As mentioned by Fedor Petrov, domotorp's question immediately implies the Balasubramanian-Soundararajan theorem (formerly, Graham's conjecture). Sure enough, Delanoy's and Protsak's suggestions had been previously considered in connection with Graham's conjecture. In

• "What is special about 195? Groups, $n$th power maps and a problem of Graham", by R. Forcade and A. Pollington. Proceddings of the First Conference of the Canadian Number Theory Association, Ban, 1988, R.A. Mollin, ed., Walter de Gruyter, Berlin, 1990, 147-155,

it is shown that $n=195$ is the least integer for which there is no $G$-satisfactory structure for any $G$. Forcade provided us with the list of all $n\le 500$ for which this is the case. In Chartier's thesis, these $n$ are called groupless. The existence of groupless numbers unfortunately shows that Greg Kuperberg's probabilistic suggestion cannot be formalized.

The first few are listed below:

195, 205, 208, 211, 212, 214, 217, 218, 220, 227, 229, 235, 242, 244, 246, 247, 248, 252, 253, 255, 257, 258, 259, 263, 264, 265, 266, 267, 269, 271, 274, 275, 279, 283, 286, 287, 289, 290, 291, 294, 295, 297, 298, ...

(The sequence is not currently listed in OEIS.)

We do not know if there is a satisfactory $n$-coloring for any/some groupless $n$. In particular, the first open instance of domotorp's question is when $n=195$.

In Chartier's thesis a coloring induced by a $G$-satisfactory group is called multiplicative (so, of course, any coloring for $n=195$ would be non-multiplicative). We know that non-multiplicative colorings exist (at least, for $n=6$), see this question. However, though my examples are non-multiplicative, one can define multiplicative colorings from them. The situation for $n=195$ is very much open.
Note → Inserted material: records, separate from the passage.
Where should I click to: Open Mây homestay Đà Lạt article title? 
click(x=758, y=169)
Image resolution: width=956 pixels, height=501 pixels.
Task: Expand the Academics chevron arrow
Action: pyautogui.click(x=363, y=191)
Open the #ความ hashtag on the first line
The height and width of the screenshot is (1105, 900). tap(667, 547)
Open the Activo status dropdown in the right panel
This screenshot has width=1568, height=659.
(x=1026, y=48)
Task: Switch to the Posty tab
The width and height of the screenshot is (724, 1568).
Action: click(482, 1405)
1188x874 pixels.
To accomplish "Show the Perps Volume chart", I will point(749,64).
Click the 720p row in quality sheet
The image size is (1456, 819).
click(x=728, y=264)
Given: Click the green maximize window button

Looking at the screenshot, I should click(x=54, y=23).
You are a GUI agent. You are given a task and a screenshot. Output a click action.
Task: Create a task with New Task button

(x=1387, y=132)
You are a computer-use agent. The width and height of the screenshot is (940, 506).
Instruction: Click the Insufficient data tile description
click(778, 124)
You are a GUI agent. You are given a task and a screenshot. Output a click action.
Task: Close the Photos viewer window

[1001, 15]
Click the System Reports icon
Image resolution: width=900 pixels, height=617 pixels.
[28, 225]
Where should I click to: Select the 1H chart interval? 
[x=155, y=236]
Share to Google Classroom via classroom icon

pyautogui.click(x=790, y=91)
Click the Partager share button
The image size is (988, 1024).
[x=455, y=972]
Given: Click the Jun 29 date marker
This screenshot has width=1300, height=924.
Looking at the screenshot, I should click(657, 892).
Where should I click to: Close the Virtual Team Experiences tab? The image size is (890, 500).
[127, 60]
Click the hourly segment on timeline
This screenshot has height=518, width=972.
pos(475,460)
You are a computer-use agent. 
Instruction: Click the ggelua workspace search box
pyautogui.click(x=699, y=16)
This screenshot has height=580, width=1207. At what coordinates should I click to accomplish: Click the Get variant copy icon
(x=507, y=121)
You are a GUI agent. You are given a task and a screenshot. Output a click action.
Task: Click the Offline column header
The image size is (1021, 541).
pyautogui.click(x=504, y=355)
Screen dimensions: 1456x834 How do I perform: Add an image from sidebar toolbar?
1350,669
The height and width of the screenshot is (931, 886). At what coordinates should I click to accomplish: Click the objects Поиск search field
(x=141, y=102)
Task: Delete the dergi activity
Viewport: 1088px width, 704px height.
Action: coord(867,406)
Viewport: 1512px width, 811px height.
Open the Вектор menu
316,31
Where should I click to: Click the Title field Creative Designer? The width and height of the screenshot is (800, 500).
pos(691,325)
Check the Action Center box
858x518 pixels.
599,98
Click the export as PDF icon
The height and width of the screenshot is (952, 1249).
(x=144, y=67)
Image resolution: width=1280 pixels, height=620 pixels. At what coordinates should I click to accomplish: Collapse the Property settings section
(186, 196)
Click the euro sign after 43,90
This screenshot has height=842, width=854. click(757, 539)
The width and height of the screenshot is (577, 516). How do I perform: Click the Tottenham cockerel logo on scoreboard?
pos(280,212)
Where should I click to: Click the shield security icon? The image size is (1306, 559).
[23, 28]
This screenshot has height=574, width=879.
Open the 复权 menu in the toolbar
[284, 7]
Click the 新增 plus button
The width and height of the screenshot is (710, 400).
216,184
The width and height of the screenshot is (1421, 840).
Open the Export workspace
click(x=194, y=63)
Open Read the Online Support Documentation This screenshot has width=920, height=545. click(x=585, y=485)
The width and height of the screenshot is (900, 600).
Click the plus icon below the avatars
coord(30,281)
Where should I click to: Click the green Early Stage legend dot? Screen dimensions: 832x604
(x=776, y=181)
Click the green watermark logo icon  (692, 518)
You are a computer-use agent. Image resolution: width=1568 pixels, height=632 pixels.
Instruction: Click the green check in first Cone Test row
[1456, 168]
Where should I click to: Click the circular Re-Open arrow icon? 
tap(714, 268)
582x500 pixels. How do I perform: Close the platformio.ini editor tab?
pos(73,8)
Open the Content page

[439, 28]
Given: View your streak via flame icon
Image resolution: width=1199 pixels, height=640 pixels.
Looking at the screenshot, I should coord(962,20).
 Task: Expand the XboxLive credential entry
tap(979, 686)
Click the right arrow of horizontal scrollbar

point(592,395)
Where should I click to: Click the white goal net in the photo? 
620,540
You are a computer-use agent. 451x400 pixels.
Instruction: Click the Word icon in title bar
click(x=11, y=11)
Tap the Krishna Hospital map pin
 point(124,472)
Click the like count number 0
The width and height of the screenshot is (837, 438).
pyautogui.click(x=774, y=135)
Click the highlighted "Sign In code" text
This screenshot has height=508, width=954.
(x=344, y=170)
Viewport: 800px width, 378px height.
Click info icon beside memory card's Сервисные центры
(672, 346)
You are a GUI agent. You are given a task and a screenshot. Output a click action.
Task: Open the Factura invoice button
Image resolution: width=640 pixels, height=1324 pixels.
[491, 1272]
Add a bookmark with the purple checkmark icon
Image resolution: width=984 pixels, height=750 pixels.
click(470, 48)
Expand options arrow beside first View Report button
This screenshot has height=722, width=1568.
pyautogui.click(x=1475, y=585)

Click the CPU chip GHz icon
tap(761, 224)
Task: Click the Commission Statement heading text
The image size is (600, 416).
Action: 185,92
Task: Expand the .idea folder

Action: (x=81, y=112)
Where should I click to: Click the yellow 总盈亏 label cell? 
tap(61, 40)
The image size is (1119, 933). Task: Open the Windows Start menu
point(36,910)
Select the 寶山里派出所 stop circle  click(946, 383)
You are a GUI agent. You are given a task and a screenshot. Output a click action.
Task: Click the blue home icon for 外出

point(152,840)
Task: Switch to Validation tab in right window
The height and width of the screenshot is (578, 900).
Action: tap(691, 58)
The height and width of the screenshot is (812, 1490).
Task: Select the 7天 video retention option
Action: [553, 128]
To close, let me remark that it has been suggested, for example, in

• "Constructing $k$-radius sequences", by S. Blackburn and J. McKee. Mathematics of computation, to appear,

that (at least for $n$ large enough) it is the case that $n$ is groupless iff neither $n+1$ nor $2n+1$ is a prime number. This also seems interesting to investigate on its own.